Prices rose back above their one-month high of $1,185 an ounce hit last Thursday and hit a peak of $1,187 in Asian trading this morning.
Trading was slightly lower, at $1,183 an ounce, at 10.30am in London.
Chief among the triggers for the fresh rally is market jitters after Theresa May pointed towards the UK have a hard Brexit.
ANZ analyst Daniel Hynes told Reuters: “The comments on the UK around Brexit that impacted the pound saw some safe-haven buying.”
He added that gold was “also getting support from strong physical buying in China ahead of the Lunar New Year later this month”, adds the news agency.
However, analysts are not convinced there is any significant upside left to the rally, which has seen gold recover from a low of $1,124 shortly after the election success of Donald Trump in November.

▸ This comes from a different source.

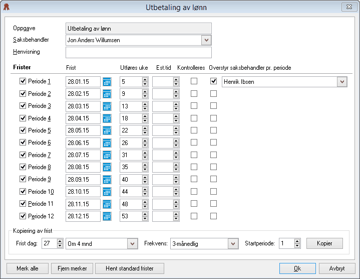This screenshot has width=360, height=279.
Task: Click the Hent standard frister button
Action: coord(130,268)
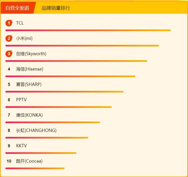Click the PPTV sales progress bar

pos(58,107)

In fact, several have told Reuters they expect prices will continue to find resistance at $1,200 or lower in the near term.
In part, this reflects a lack of enthusiasm from hedge funds and other institutional investors, who Mining.com reports have dropped long positions, bets on prices rising in the future, by 90 per cent since a peak last July.
At the same time, they’ve doubled their short positions on falling prices.